Из «райского уголка» уже слышалась коронная макаевская вещь — «Свадебная песня» из оперы «Нерон».

— О, Гимене-э-эй, — старательно допел Виктор Павлович, и послышались аплодисменты.

Надежда кривилась: все одно и то же. Подняв лицо к солнцу и смежив ресницы, она стояла так перед Серебровым. Ему нестерпимо хотелось поцеловать ее. Милая, бесконечно близкая и далекая Надежда.

— Переезжай ко мне, — без всякой уверенности сказал он.

— Ты один меня понимаешь и всегда понимал, — благодарно проговорила она. — Лучше я тебя буду ждать в Бугрянске.

В окно забарабанил Маркелов, призывно замахав своей властной лапой. Они вернулись. Капитон и дядя Митя поставили на стол широкое блюдо с пельменями. От блюда шел ароматный пар. У Макаева вызрел тост, который должны были услышать все без исключения.

— Давайте, друзья, за взаимовыручку, за добрую отзывчивость и чуткость, — поднявшись, сказал своим хорошо поставленным голосом Виктор Павлович.

— Правильно! Вот это тост! — рявкнул Огородов.

Теперь уже тесен был стол, и, выбравшись из-за него, обнялись настоящие, надежные мужики: Макаев, Огородов и Маркелов. Они стояли неразбиваемой, до гробовой доски преданной друг другу троицей, и не было в природе такой воды, которая могла бы разлить их. Они целовались, клялись, еще и еще раз подтверждая свое братство, пока озабоченный Капитон, показывая на часы, не напомнил Маркелову, что остается до электрички меньше часа, а до нее ехать да ехать.

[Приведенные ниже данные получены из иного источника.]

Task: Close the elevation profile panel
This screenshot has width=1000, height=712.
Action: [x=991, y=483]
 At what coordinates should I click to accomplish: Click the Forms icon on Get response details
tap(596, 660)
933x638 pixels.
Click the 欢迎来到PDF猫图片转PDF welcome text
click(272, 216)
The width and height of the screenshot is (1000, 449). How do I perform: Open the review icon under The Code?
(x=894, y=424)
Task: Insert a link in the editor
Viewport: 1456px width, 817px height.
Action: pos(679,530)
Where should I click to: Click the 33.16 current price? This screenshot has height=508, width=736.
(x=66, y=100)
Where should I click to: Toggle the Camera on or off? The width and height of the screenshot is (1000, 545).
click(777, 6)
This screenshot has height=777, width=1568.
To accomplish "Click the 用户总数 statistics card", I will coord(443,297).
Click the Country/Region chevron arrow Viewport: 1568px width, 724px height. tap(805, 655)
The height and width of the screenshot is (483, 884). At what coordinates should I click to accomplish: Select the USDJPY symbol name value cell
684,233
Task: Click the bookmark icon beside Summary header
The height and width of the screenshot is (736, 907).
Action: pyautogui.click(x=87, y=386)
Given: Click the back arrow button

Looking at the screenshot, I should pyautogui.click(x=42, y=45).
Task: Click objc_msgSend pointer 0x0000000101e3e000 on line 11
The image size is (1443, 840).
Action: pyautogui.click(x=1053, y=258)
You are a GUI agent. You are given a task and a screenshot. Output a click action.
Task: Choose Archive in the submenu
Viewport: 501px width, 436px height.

За окном предвечерне алел снег.

Маркелов скомандовал:

— По машинам!

Капитон все заботы взял на себя. Он успел поставить в машину кастрюлю с пельменями, чтоб не заголодали гости. С места он снялся с такой скоростью, что в белом облаке мгновенно скрылись и «райский уголок», и лес. Он знал: опоздай — отвечать ему. Когда Капитонова машина опережала серебровский «газик», из нее несся мощный гогот. Вошедший в раж дядя Митя тешил высокого гостя озорными частушками. В Ложкарях Капитон высадил дядю Митю и опять перегнал Сереброва. На этот раз из машины могуче неслось «О, Гименей». Теперь уж «Свадебную песню» орала вся компания. В «газике» Сереброва было тихо. Он ехал вдвоем с Надеждой. Она сидела сзади и лепетала:

— Гарик, ты милый, почему ты такой хороший?

Потом она обняла его за шею, и хотя в объятиях машину вести было неудобно, он ехал так и целовал ее руки. Ему было хорошо с этой блаженной, бесконечно доброй Надеждой, благо, стекло залепило снегом. Серебров не включал «дворник», чтобы встречные шоферы не увидели, каким лихачом, в обнимку с красавицей катит инженер Серебров.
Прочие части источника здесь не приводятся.